In het verleden bracht ’t Pallieterke vooral opinie en analyse. Nu willen we enkele stapjes verder gaan. We trekken ook zelf op onderzoek uit. Maar dat kost geld. Onze trouwe lezers hebben er voor gezorgd dat we na meer dan 75 jaar deze nieuwe start kunnen nemen en dat er weer geïnvesteerd kan worden in kwaliteit. We zijn hen daar ontzettend dankbaar voor.
Hoe moeilijk is het in deze tijden van politieke correctheid om het motto ‘vrank en vrij’ overeind te houden?
Die politieke correctheid, dat ‘woke’-gedoe, is bijzonder dominant aanwezig in het publieke debat en in de media. Het is eigenlijk triest om zien hoeveel journalisten dat politiek-correcte discours als de absolute waarheid opvatten, en niet langer als een ideologisch discours.
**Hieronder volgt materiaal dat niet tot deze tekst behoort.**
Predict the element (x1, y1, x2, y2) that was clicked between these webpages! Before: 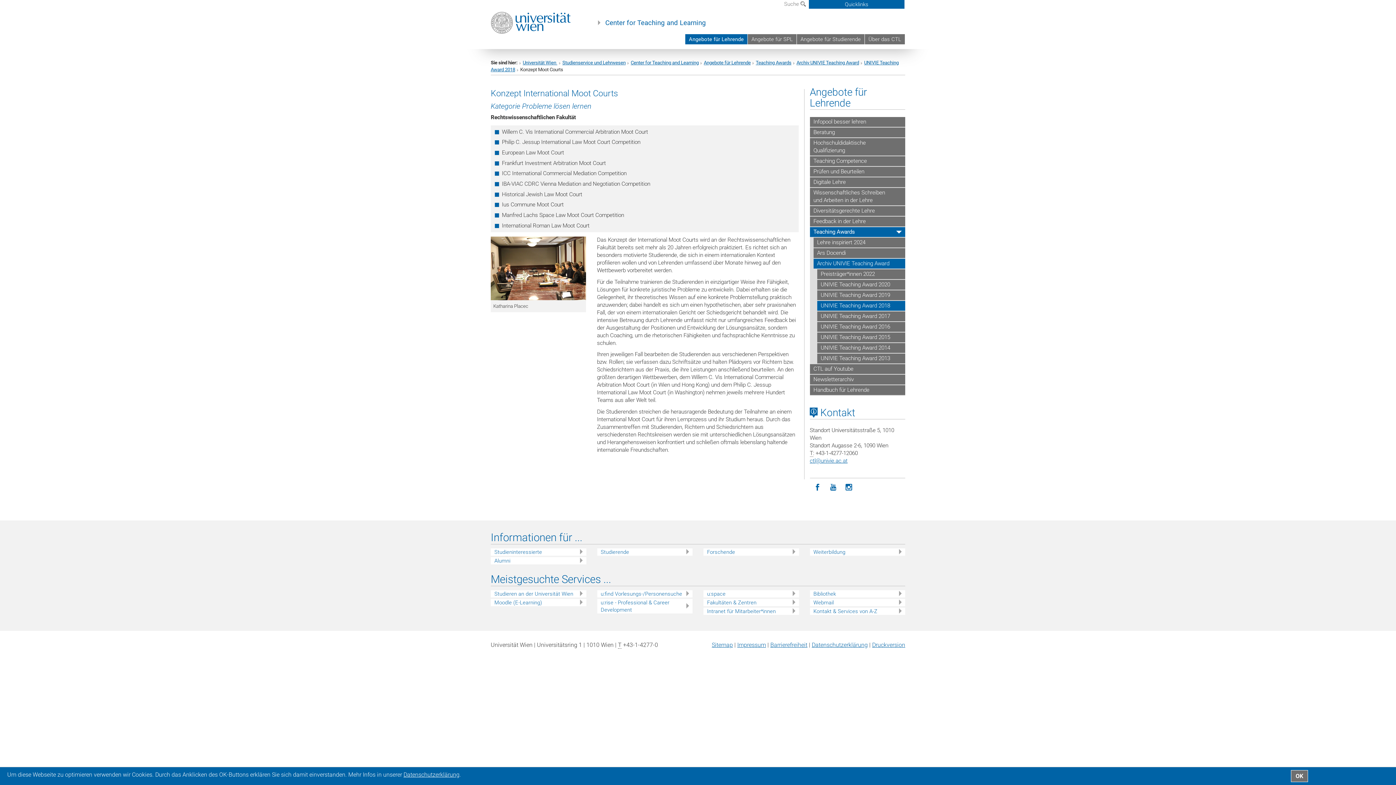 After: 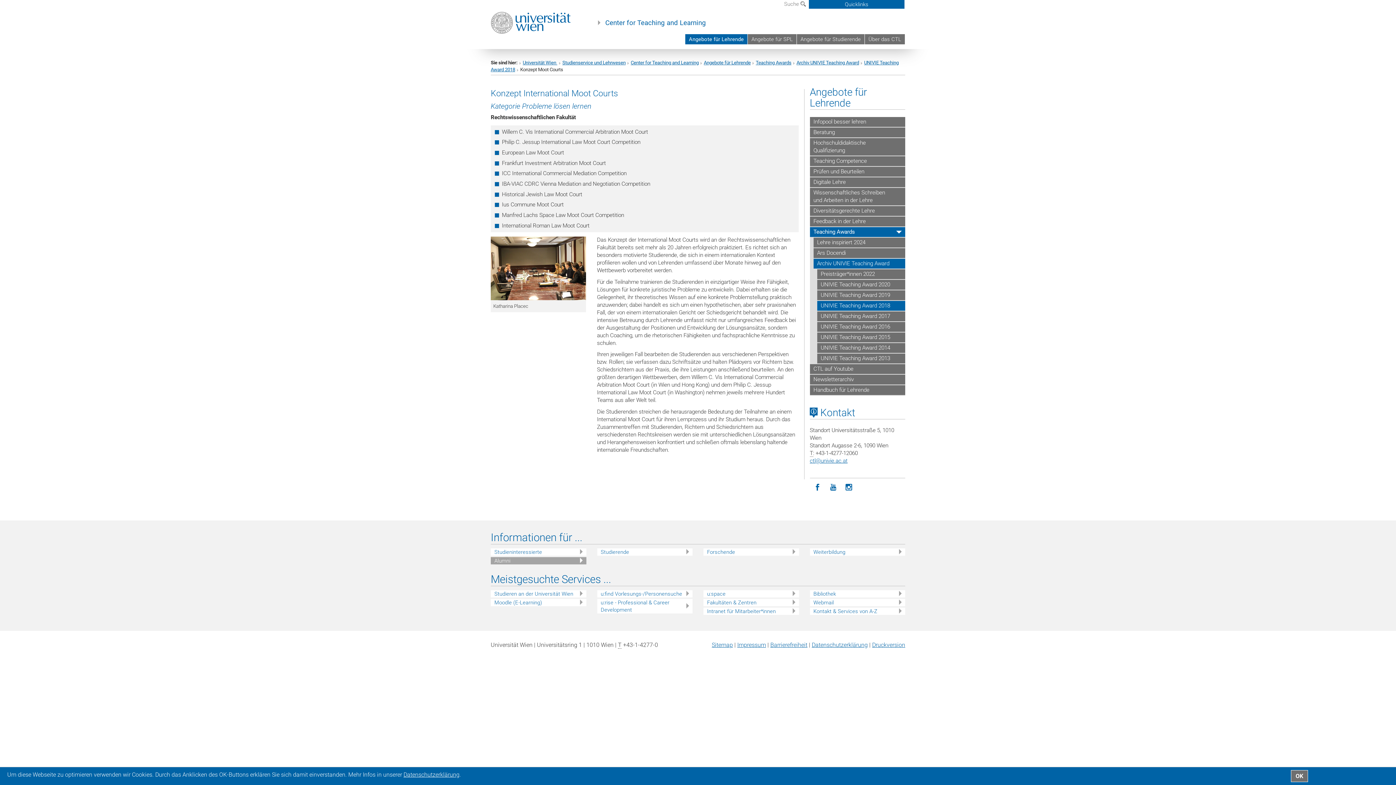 Action: bbox: (494, 557, 586, 564) label: Alumni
Er lijkt soms zelfs geen intentie meer om nog oprecht te berichten over actualiteit. Dat heeft zo zijn gevolgen. Ik heb zowel vrienden aan de linker- als rechterzijde van het politieke spectrum. En ik heb respect voor ieders overtuiging. Maar ik ken intussen ook heel wat mensen die in hun eigen vriendenkring hun mening niet meer durven geven omdat ze vrezen in een discussie terecht te komen die ze liever niet willen voeren. Ook in de mediawereld is dat het geval. Ik heb 23 jaar gewerkt voor de reguliere media en ik stel ook vast dat het grootste deel van de journalisten een linkse maatschappijvisie heeft. Toch zijn er ook veel collega’s die eerder traditioneel of conservatief denken, maar zij durven hun mond bijna niet meer open doen. Pluralisme in de media bestaat haast niet meer. Dat is een spijtige evolutie, niet alleen voor onze samenleving maar ook voor die nieuwskanalen zelf en voor hun geloofwaardigheid.